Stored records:
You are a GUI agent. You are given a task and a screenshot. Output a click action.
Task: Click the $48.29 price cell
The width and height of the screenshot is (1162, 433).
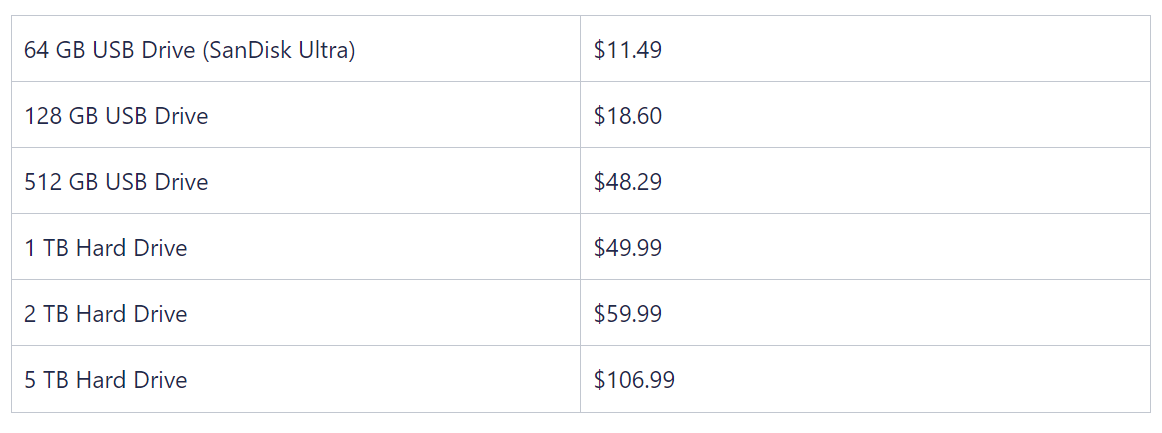866,181
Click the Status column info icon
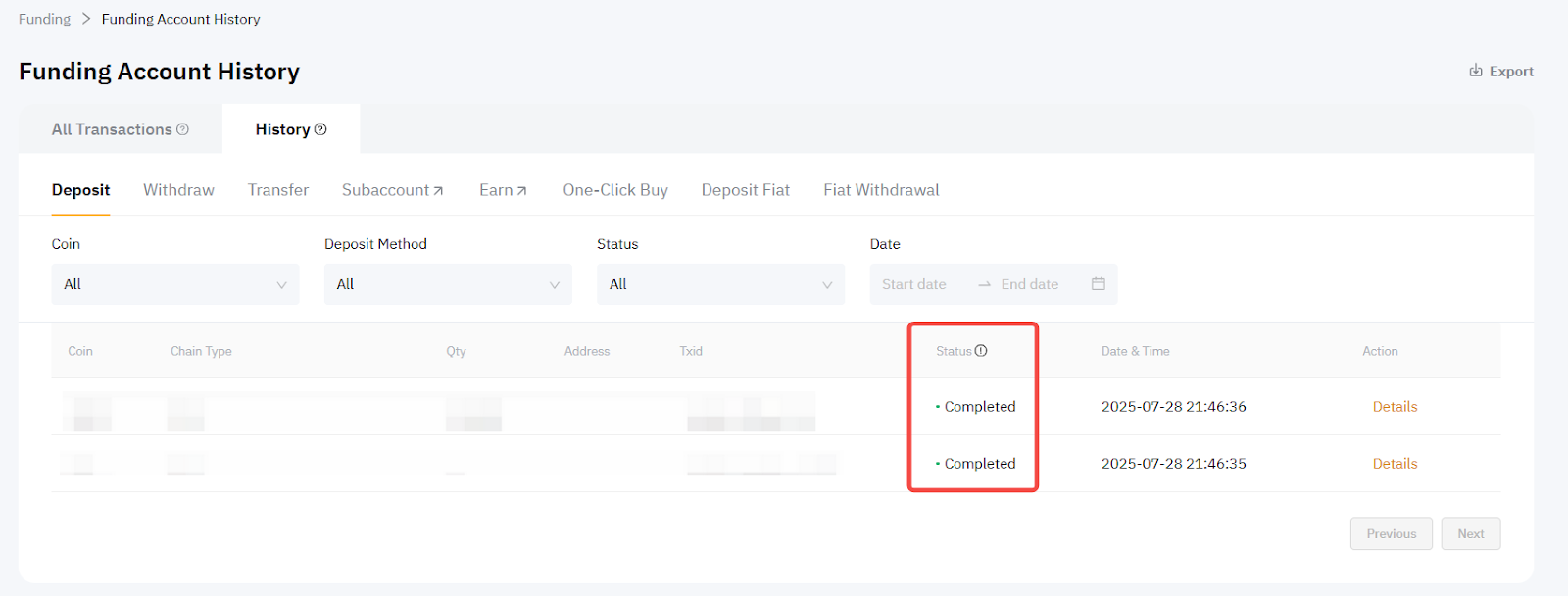Image resolution: width=1568 pixels, height=596 pixels. [x=981, y=351]
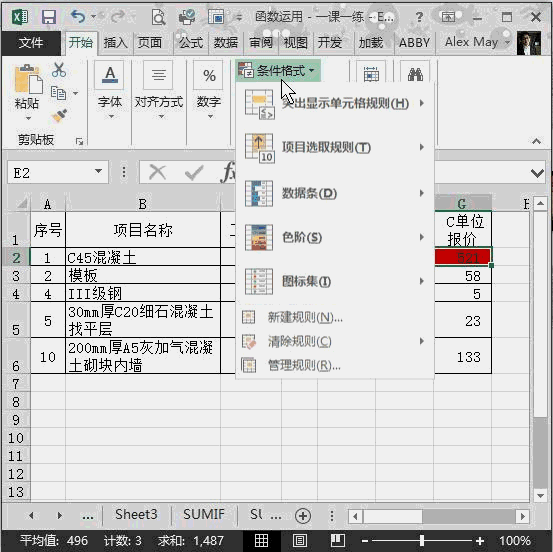Click the Save icon in quick access toolbar

click(49, 17)
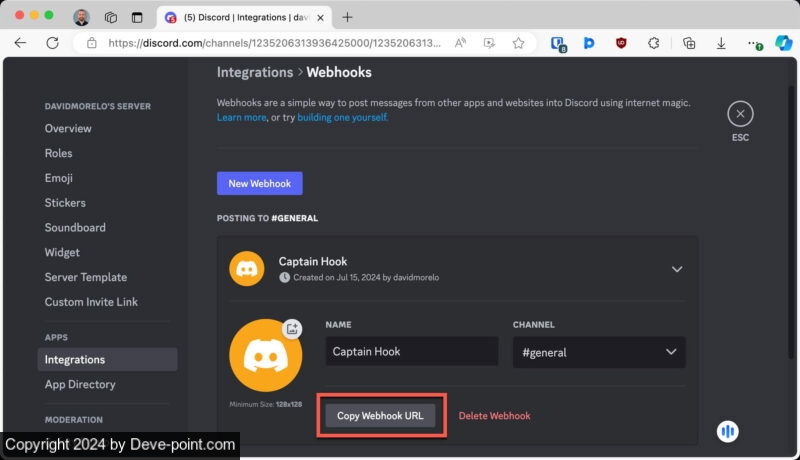This screenshot has width=800, height=460.
Task: Open App Directory in the sidebar
Action: click(x=80, y=384)
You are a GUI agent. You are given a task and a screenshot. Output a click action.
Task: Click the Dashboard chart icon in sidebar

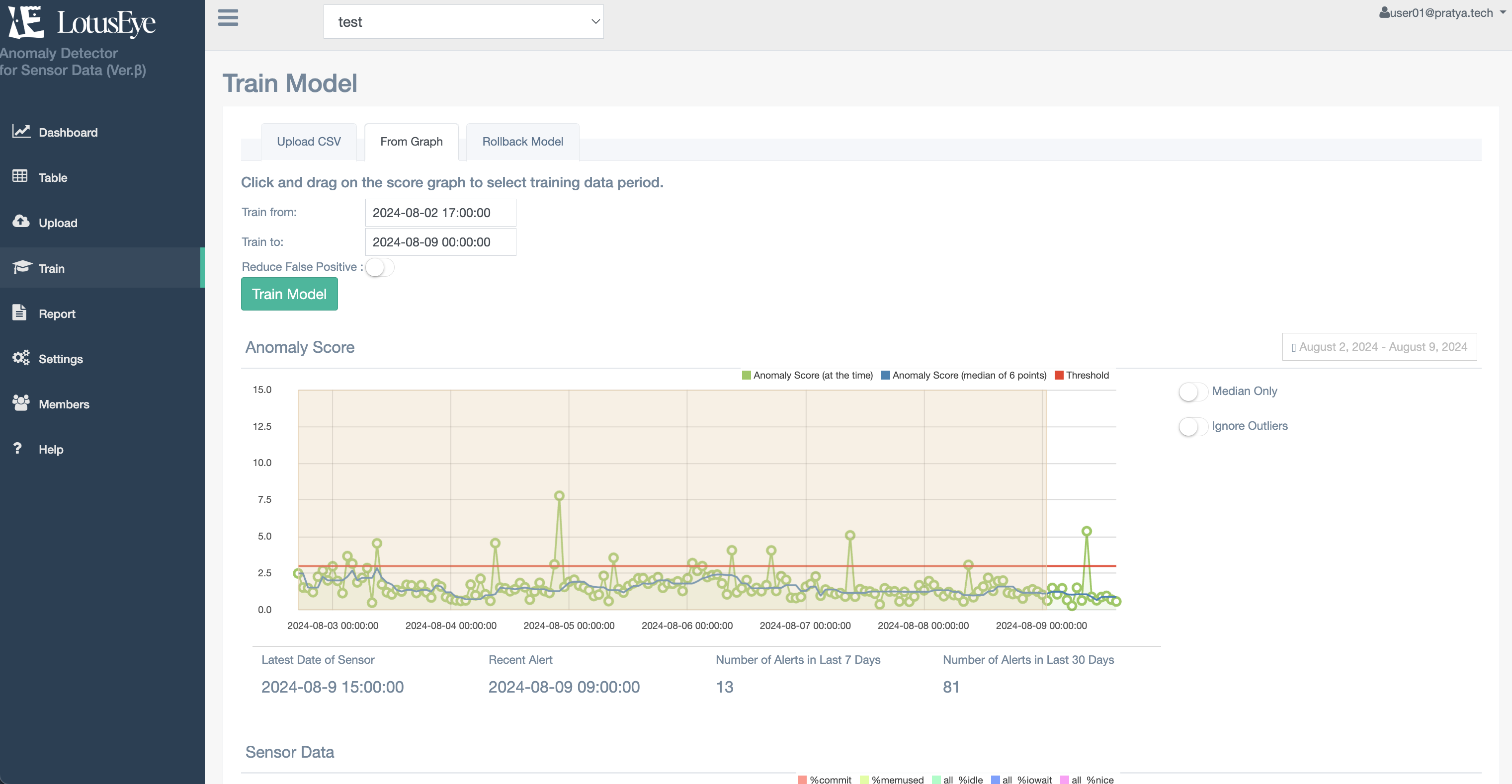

§ THE PROBLEM
Lay out every line of the records above as a JSON list of strings, one string per line, skipping blank lines and leaving out the pictures.

§ ANSWER TO THIS TASK
[
  "You are a GUI agent. You are given a task and a screenshot. Output a click action.",
  "Task: Click the $48.29 price cell",
  "The width and height of the screenshot is (1162, 433).",
  "866,181",
  "Click the Status column info icon",
  "Image resolution: width=1568 pixels, height=596 pixels. [x=981, y=351]",
  "Click the Save icon in quick access toolbar",
  "click(49, 17)",
  "This screenshot has width=800, height=460.",
  "Task: Open App Directory in the sidebar",
  "Action: click(x=80, y=384)",
  "You are a GUI agent. You are given a task and a screenshot. Output a click action.",
  "Task: Click the Dashboard chart icon in sidebar"
]